Rewriting history with Git

Overview

Teaching: 30 min
Exercises: 20 min
Questions
  • How can multiple collaborators work efficiently on the same code?

  • When should I use rebasing, merging and stashing?

  • How can I reset or revert changes without upsetting my collaborators?

Objectives
  • Understand the options for rewriting git history

  • Know how to use them effectively when working with collaborators

  • Understand the risks associated with rewriting history

Rewriting history with Git

While version control is useful to keep track of changes made to a piece of work over time, it also lets you to modify the timeline of commits. There are several totally legitimate reasons why you might want to do that, from keeping the commit history clean of unsuccessful attempts to do something to incorporate work done by someone else.

This episode explores some of the commands git offers to manipulate the commit history for your benefit and that of your collaborators.

Amend

This is the simplest method of rewriting history: it lets you amend the last commit you made, maybe adding some files you forgot to stage or fixing a typo in the commit message.

After you have made those last minute changes - and staged them, if needed - all you need to do to amend the last commit while keeping the same commit message is:

git commit --amend --no-edit

Or this:

git commit --amend -m "New commit message"

if you want to write a new commit message:

Note that this will replace the previous commit with a new one - the commit hash will be different, so this approach must not be used if the commit was already pushed to the remote repository and shared with collaborators.

Reset

The next level of complexity rewriting history is reset: it lets you redo the last (or last few) commit(s) you made so you can incorporate more changes, fix an error you have spotted and that is worth incorporating as part of that commit and not as a separate one or just improve your commit message.

git reset --soft HEAD^

This resets the staging area to match the most recent commit, but leaves the working directory unchanged - so no information is lost. Now you can review the files you modified, make more changes or whatever you like. When you are ready, you stage and commit your files, as usual. You can go back 2 commits, 3, etc with HEAD^2, HEAD^3… but the further you go, the more chances there are to leave commits without a parent commit. Resulting in a messy (but potentially recoverable) repository, as information is not lost. You can read about this recovery process in this blog post in Medium.

A way more dangerous option uses the flag --hard. When doing this, you completely remove the commits up to the specified one, updating the files in the working directory accordingly. In other words, any work done since the chosen commit will be completely erased.

To undo just the last commit, you can do:

git reset --hard HEAD^

Otherwise, to go back in time to a specific commit, you would do:

git reset --hard COMMIT_HASH

Don’t mess with the salt

Let’s put this into practice! After all the work done in the previous episode adjusting the amount of salt, you conclude that it was nonsense and you should keep the original amount. You could obviously just create a new commit with the correct amount of salt, but that will leave your poor attempts to improve the recipe in the commit history, so you decide to totally erase them.

Solution

First, we check how far back we need to go with git graph:

*   c9d9bfe (HEAD -> main) Merged experiment into main
|\
| * 84a371d (experiment) Added salt to balance coriander
* | 54467fa Reduce salt
* | fe0d257 Merge branch 'experiment'
|\|
| * 99b2352 Reduced the amount of coriander
* | 2c2d0e2 Merge branch 'experiment'
|\|
| * d9043d2 Try with some coriander
* | 6a2a76f Corrected typo in ingredients.md
|/
* 57d4505 (origin/main) Revert "Added instruction to enjoy"

Rows on where the targets appear
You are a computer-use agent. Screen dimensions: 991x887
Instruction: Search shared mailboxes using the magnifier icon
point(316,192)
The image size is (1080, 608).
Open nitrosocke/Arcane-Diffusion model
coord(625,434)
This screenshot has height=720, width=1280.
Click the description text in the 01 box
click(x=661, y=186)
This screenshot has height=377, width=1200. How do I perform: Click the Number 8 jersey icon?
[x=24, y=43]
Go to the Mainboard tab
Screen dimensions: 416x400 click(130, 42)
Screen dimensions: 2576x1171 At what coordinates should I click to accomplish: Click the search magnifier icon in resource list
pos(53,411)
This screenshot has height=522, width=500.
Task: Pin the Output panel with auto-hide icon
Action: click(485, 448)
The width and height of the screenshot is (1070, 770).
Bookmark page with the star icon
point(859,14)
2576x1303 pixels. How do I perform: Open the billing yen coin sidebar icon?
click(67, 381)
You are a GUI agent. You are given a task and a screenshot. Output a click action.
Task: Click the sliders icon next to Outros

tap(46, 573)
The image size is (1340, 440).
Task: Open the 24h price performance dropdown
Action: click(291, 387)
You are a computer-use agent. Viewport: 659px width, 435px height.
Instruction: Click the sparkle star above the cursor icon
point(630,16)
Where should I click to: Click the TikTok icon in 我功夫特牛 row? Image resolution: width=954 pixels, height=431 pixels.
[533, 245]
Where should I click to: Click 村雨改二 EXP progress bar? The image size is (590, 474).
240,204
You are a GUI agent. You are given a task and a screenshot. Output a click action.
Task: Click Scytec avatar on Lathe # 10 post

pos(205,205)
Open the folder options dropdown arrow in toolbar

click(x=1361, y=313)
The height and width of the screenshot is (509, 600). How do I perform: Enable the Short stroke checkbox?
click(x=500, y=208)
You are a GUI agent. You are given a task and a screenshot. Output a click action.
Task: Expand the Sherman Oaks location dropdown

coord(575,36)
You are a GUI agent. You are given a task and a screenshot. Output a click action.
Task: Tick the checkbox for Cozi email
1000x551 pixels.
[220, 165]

:: GIVEN REQUEST ::
Edit the Git history text from "Otherwise, to go" up to and including "totally erase them.", swapping "salt" for "pepper". Work only from the Git history text, not the material.

:: ANSWER TO THE EXERCISE ::
Otherwise, to go back in time to a specific commit, you would do:

git reset --hard COMMIT_HASH

Don’t mess with the pepper

Let’s put this into practice! After all the work done in the previous episode adjusting the amount of pepper, you conclude that it was nonsense and you should keep the original amount. You could obviously just create a new commit with the correct amount of pepper, but that will leave your poor attempts to improve the recipe in the commit history, so you decide to totally erase them.